Serge Brichet, président de la Mutualité fonction publique (MFP)

« Le risque dépendance n’est pas pris en compte dans la réforme de la PSC des agents publics »

Publié le 11 avril 2024 à 9h00

Louis Johen    Temps de lecture 4 minutes

Le dirigeant de la Mutualité fonction publique (MFP) revient sur la problématique de la prise en charge de la dépendance par les mutuelles de la fonction publique.

Pouvez-vous nous donner quelques chiffres concernant la prise en charge du risque dépendance par les mutuelles de la fonction publique ?

Cela fait plus de trente ans que les mutuelles de la fonction publique proposent la prise en charge du risque de perte d’autonomie dans leurs offres santé-prévoyance. Nous pouvons aujourd’hui estimer que près de 3,5 millions de personnes, actifs et retraités, sont couvertes en dépendance au niveau de la fonction publique. Pour les mutuelles, cela représente près de 170 M€ de cotisations encaissées en 2023. Et les prestations, qui représentent des rentes mensuelles comprises entre 120 et 520 € par mois, viennent compléter le régime obligatoire pour un coût très accessible d’environ 10 € par mois.

Vous pointez un risque de régression des droits des assurés en dépendance dans le contexte de la réforme de la PSC de la fonction publique, qu'en est-il ?

La réforme de la protection sociale complémentaire des agents du public s’est engagée de façon sectorisée avec les pouvoirs publics qui ont souhaité négocier d’abord le volet santé pour traiter ensuite le volet prévoyance. C’était une approche périlleuse selon les mutuelles de la fonction publique qui ont pour habitude de coupler la protection santé et prévoyance pour favoriser la mutualisation. Nous constatons aujourd’hui que le risque dépendance n’est pas pris en compte dans l’ordonnance qui pose la réforme PSC des agents publics. Pour la fonction publique d'État, des ajustements par ministère sont possibles mais uniquement à titre optionnel coupant court à la mutualisation des risques. Cela implique que tous les agents publics qui ont cotisé pour ce risque sont sous la menace d’avoir cotisé à perte puisque cette couverture ne se retrouvera pas dans le socle interministériel des nouveaux contrats.

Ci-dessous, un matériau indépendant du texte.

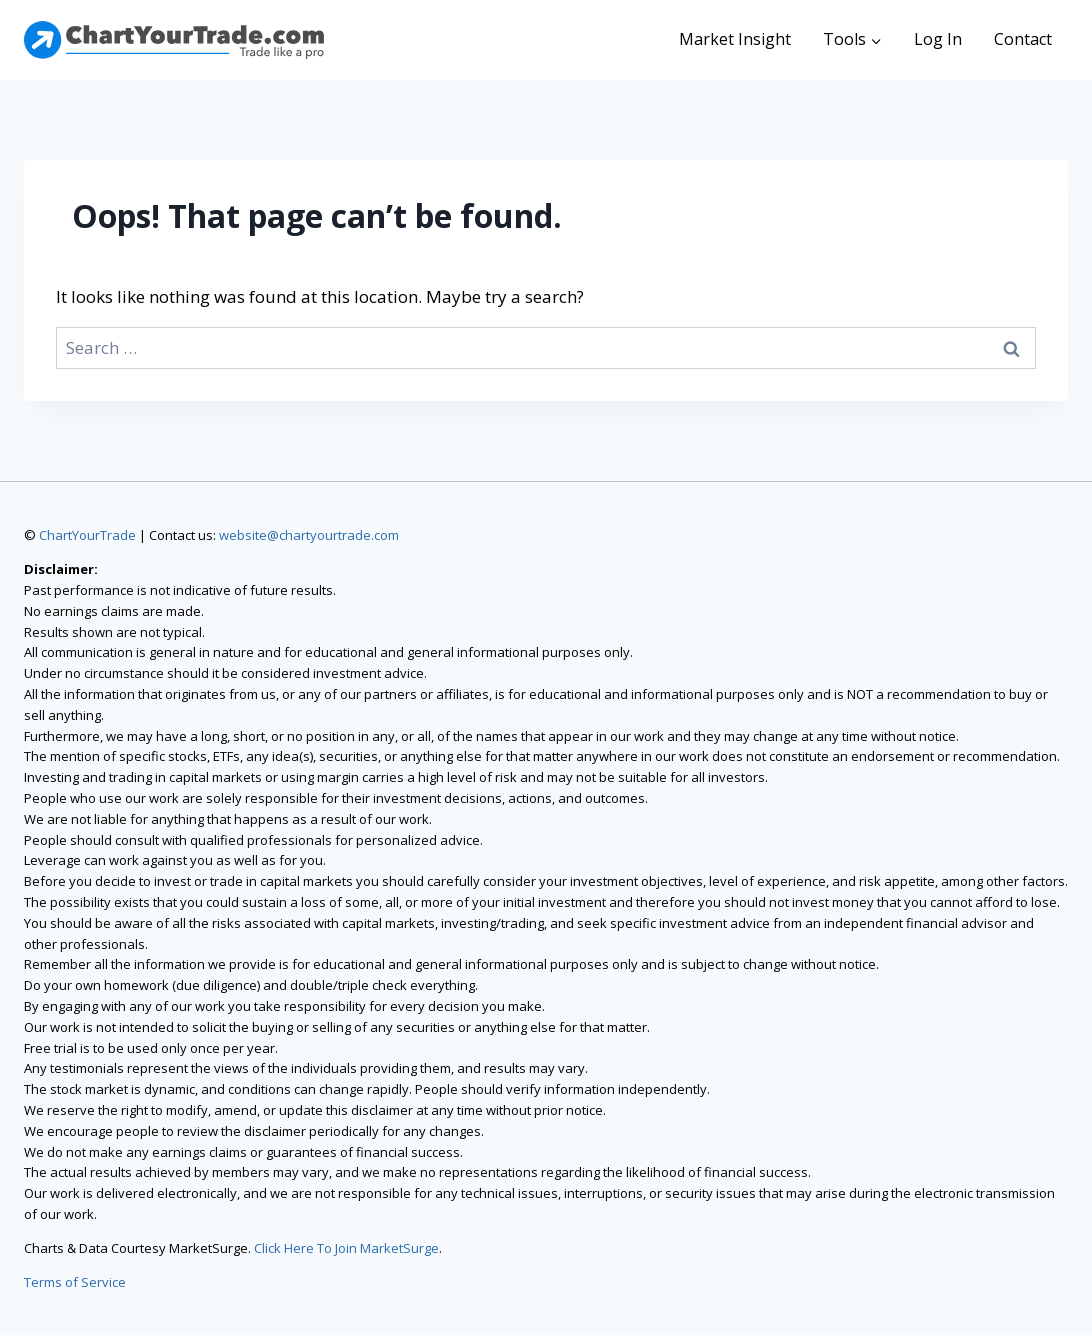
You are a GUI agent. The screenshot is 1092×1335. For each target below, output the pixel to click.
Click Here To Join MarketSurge (346, 1248)
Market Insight (735, 39)
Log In (938, 39)
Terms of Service (75, 1282)
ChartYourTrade (87, 535)
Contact (1023, 39)
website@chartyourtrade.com (309, 535)
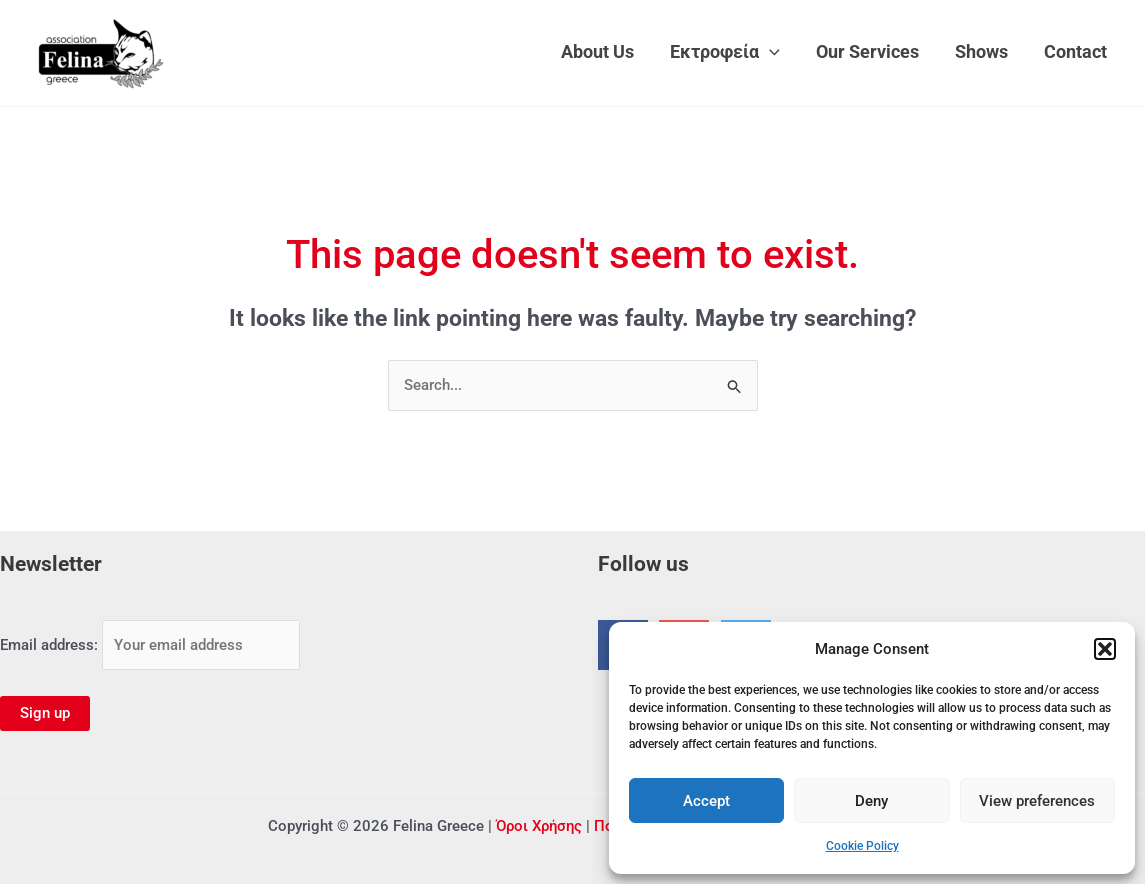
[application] (769, 52)
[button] (1105, 649)
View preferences (1037, 801)
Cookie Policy (862, 846)
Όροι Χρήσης (539, 826)
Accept (706, 801)
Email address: (150, 645)
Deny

Nous savons très bien que la mutualisation du risque en dépendance est la seule solution qui permet d’avoir des tarifs accessibles. Selon nos estimations, une prise en charge individuelle sans mutualisation du risque entre les populations majore de dix à treize fois le coût de la garantie.

Quelles sont vos actions pour faire une meilleure place à la dépendance dans la réforme de la PSC ?

Avec la Fédération nationale de la Mutualité française (FNMF), nous faisons feu de tout bois pour sensibiliser le ministère de la Transformation et de la Fonction publiques à la prise en charge d’un risque qui a été oublié dès les premières écritures de la réforme. Nous travaillons également avec les fédérations syndicales, qui négocient directement avec le ministre et la Direction générale de l’administration et de la fonction publique (DGAFP). Et nous continuerons tant que la réforme ne sera pas entièrement bouclée.

Mais n’est-ce pas le problème de ces garanties annuelles qui peuvent s’éteindre à tout moment si l’assuré sort du contrat pour une raison ou une autre ?

Il est évident que des garanties annuelles portent le risque de ne pas être reproduites. Mais l’histoire des contrats des mutuelles démontre qu’il n’y a jamais eu de rupture depuis trente ans. J’entends qu’il faut certainement renforcer ces garanties par un système de financement plus pérenne pour éviter tout aléa de rupture mais c’est un système qui fonctionne et qui satisfait les adhérents.

Que pensez-vous de la proposition de la Mutualité française et de France assureurs de généraliser une garantie dépendance en l’adossant, dans un cadre obligatoire, à la complémentaire santé ?

Je partage complètement les propositions de la Mutualité française et de France assureurs. La dépendance est une dégradation de l’état de santé. C’est donc assez logique d’accoler ce risque à un contrat complémentaire santé et de le rendre obligatoire pour en mutualiser le coût.

Vous plaidez pour un financement public et solidaire de la dépendance, les mutuelles intervenant en complément. La piste du financement par la CSG-CRDS de l’épuration de la Cades est retardé, si ce n'est abandonné. Quel schéma préconisez-vous ?

À risque collectif, financement collectif. Mais la prise en charge publique ne permettra pas de résoudre à elle seule l’équation de la perte d’autonomie et les problèmes de capacité à créer des structures ad hoc, soutenir les aidants, ou encore former les personnels concernés. Il y a ce que peut faire le collectif et ce que les acteurs complémentaires que nous représentons peuvent proposer à leurs adhérents. C’est l’articulation de tous ces mécanismes qui permettra d’apporter une réponse pertinente, à l’image de ce que nous faisons en santé avec le régime obligatoire.